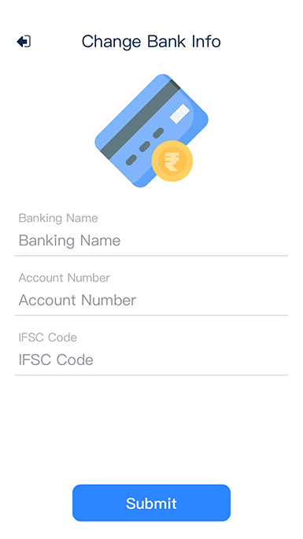This screenshot has width=303, height=539.
Task: Tap the white signature panel on card
Action: (x=179, y=114)
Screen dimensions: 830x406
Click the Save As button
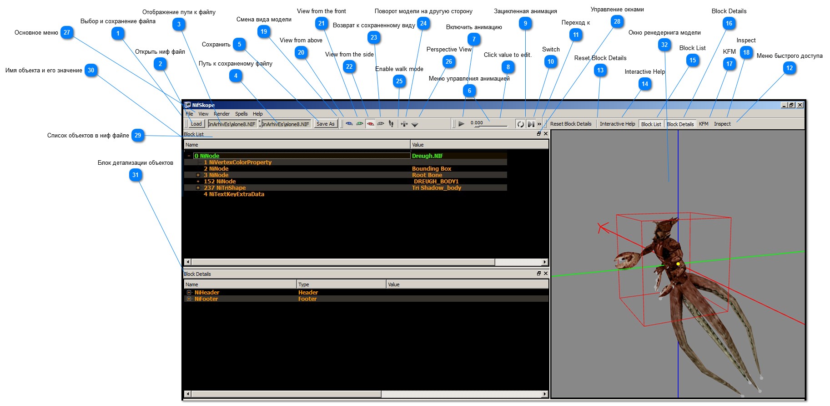click(325, 124)
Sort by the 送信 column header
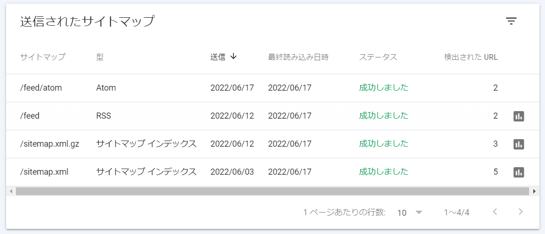 pos(218,57)
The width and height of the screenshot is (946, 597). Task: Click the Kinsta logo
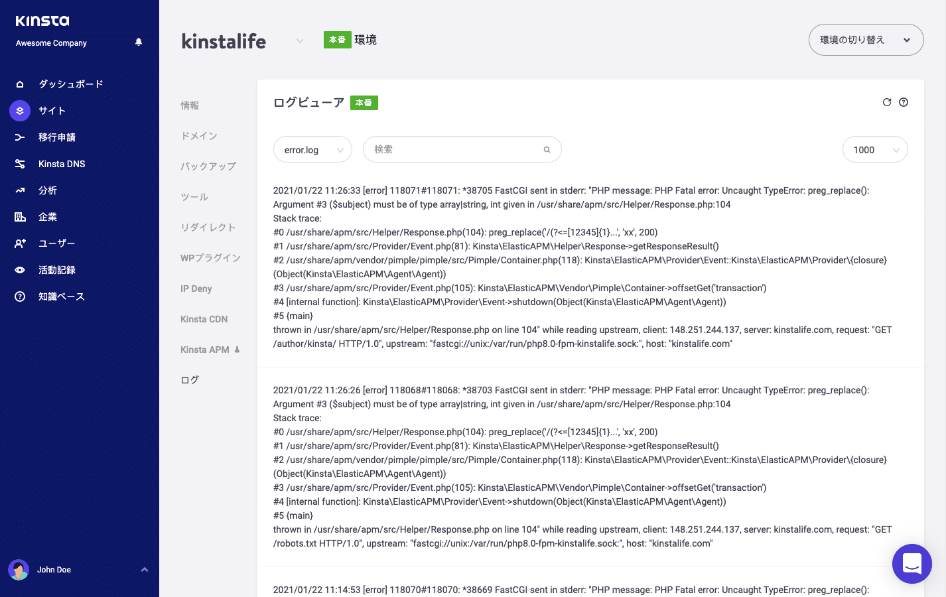(42, 21)
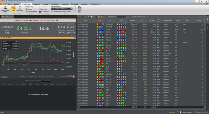Enable Show Known Holecards checkbox
Screen dimensions: 209x114
(130, 17)
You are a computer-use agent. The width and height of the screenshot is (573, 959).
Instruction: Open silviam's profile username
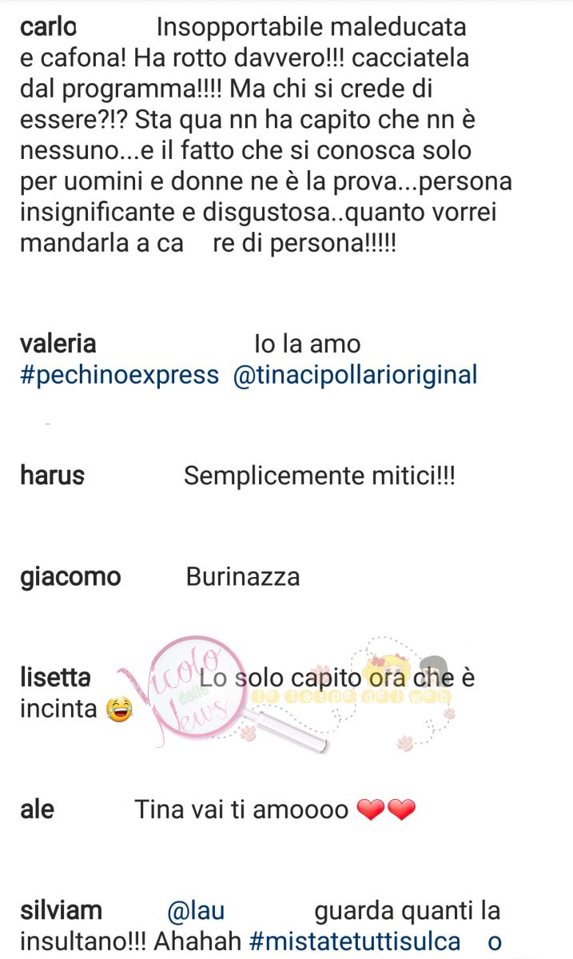coord(61,910)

== Task brief ==
An acceptable answer consists of the lines above from the one holding "You are a computer-use" to the end of the data, repeated exactly and containing no pictures.

== Result ==
You are a computer-use agent. The width and height of the screenshot is (573, 959).
Instruction: Open silviam's profile username
coord(61,910)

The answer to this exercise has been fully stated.